ENTRIES SUPPLIED:
==============================
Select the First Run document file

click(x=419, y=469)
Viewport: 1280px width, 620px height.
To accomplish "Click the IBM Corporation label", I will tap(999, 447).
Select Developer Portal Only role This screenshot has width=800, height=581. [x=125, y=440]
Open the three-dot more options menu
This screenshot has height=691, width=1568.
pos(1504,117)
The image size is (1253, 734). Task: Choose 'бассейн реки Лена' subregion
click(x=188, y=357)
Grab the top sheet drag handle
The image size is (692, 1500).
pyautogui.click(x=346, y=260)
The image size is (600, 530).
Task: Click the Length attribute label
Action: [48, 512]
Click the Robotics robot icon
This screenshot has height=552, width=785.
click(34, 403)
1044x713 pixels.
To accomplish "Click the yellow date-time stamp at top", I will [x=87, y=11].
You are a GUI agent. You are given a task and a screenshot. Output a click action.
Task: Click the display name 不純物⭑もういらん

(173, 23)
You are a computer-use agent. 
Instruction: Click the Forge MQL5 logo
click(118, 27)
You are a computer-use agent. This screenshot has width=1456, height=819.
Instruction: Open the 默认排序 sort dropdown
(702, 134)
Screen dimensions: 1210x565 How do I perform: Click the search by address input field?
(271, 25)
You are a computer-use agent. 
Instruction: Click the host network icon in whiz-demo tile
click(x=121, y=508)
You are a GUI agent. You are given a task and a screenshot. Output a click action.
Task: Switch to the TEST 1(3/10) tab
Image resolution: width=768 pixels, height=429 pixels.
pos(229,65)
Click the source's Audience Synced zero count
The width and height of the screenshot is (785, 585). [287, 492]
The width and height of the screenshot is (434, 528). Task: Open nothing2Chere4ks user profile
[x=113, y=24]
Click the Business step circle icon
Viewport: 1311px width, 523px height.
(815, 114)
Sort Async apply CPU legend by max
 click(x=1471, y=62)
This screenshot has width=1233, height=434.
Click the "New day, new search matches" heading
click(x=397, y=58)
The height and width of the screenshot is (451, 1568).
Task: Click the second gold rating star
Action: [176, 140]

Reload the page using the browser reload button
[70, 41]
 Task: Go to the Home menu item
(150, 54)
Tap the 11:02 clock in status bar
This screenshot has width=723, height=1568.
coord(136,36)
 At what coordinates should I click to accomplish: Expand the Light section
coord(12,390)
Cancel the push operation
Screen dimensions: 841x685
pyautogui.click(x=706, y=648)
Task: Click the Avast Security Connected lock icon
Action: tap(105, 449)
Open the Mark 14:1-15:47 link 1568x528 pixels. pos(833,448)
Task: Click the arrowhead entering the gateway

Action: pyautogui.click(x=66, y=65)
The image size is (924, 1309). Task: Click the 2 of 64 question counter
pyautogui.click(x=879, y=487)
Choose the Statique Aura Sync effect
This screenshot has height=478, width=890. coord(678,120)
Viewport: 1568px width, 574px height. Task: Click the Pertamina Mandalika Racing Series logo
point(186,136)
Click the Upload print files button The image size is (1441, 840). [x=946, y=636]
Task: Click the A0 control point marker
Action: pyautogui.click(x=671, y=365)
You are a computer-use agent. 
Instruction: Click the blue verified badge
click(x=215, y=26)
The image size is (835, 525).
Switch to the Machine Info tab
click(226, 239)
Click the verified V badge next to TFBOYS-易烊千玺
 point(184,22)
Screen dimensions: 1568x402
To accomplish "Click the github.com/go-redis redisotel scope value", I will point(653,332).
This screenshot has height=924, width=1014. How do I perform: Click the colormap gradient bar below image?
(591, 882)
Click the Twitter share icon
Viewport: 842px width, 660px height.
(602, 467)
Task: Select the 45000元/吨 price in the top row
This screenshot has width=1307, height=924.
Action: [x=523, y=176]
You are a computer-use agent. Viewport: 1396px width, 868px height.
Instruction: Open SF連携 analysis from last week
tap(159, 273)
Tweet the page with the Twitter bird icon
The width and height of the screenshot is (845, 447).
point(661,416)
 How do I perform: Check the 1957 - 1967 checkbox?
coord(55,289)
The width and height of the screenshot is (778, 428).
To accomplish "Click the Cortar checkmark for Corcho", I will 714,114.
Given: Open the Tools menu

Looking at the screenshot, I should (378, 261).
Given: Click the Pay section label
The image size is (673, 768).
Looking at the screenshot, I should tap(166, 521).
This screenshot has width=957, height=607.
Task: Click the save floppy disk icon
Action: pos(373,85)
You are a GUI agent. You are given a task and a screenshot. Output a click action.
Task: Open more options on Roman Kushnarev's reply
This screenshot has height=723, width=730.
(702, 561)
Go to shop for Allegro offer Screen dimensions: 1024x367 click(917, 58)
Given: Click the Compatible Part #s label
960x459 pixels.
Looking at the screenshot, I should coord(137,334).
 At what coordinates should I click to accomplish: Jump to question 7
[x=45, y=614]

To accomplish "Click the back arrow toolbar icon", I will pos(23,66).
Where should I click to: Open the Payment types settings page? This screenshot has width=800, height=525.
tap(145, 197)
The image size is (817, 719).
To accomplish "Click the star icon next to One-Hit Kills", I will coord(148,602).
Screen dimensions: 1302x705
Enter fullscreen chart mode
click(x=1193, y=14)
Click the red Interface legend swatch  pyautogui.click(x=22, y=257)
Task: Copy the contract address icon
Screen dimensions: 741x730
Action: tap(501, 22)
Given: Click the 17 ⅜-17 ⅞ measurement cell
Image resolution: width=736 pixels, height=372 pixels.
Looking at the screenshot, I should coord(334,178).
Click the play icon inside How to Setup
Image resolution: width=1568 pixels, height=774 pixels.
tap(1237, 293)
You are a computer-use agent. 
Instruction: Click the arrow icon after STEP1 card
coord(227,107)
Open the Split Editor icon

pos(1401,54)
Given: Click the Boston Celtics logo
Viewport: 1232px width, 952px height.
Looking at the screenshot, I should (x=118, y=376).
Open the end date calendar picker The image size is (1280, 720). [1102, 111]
==============================
TASK DETAILS: A complete answer lists every line of the listing above that holds the word "options".

TASK SOLUTION:
Open the three-dot more options menu
Task: Open more options on Roman Kushnarev's reply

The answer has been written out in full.